══ Passage shown ══

I split the 210-item normalized data into a 180-item training set and a 30-item test set. I used the first 60 of each target class for training and the last 10 of each target class for testing. I didn’t use the test data but I wanted to have it for other types of problems such as multi-class classification.

I loaded the training data, used the data to create an LDA model, converted the data to its reduced form with two components, and then plotted the data. The graph shows that a couple of the Kama items (blue) fall into the Canadian (orange) data items. For example, the blue Kama dot at approximately x = 2.72, y = -0.04 (I put the mouse pointer over the dot) looks like it belongs to the orange Canadian group. A next logical step would be to search the transformed points, get the index of the anomalous data point, then use the index to get the anomalous point full vector.

═══
══ Provided material ══

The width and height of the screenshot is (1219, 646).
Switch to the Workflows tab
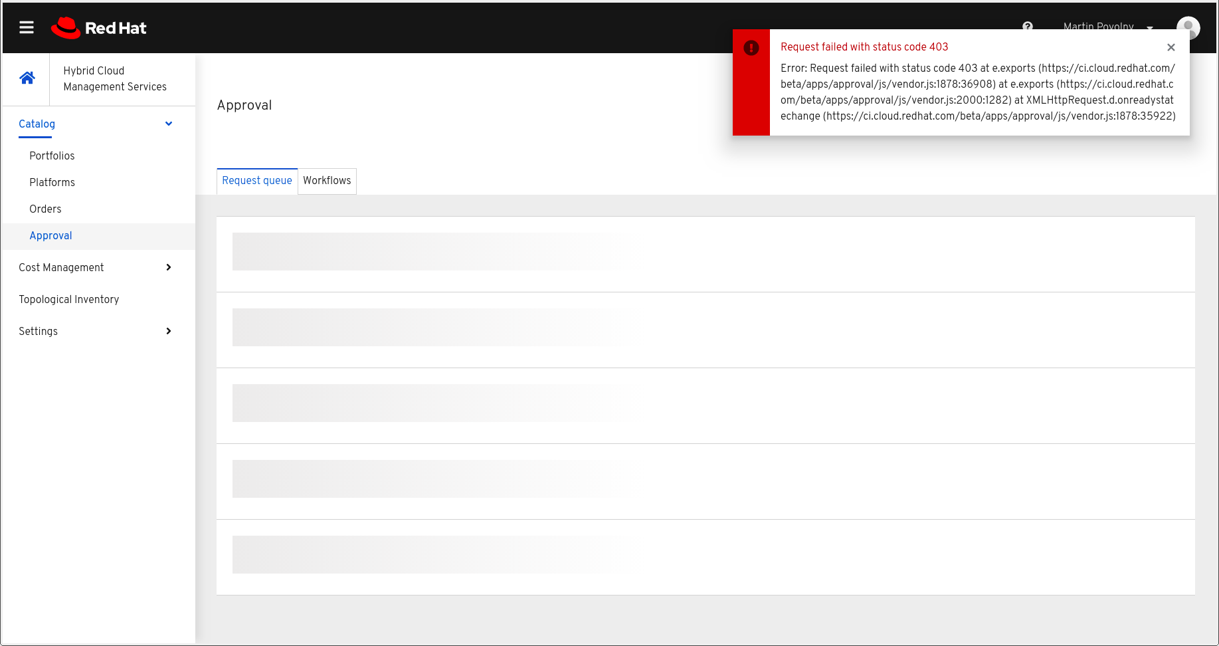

═══

# Task directions
Transcribe the passage on the LDA model from "I split the" to "point full vector.". The lines are separate material with no connection to the passage on the LDA model.

# Exercise solution
I split the 210-item normalized data into a 180-item training set and a 30-item test set. I used the first 60 of each target class for training and the last 10 of each target class for testing. I didn’t use the test data but I wanted to have it for other types of problems such as multi-class classification.

I loaded the training data, used the data to create an LDA model, converted the data to its reduced form with two components, and then plotted the data. The graph shows that a couple of the Kama items (blue) fall into the Canadian (orange) data items. For example, the blue Kama dot at approximately x = 2.72, y = -0.04 (I put the mouse pointer over the dot) looks like it belongs to the orange Canadian group. A next logical step would be to search the transformed points, get the index of the anomalous data point, then use the index to get the anomalous point full vector.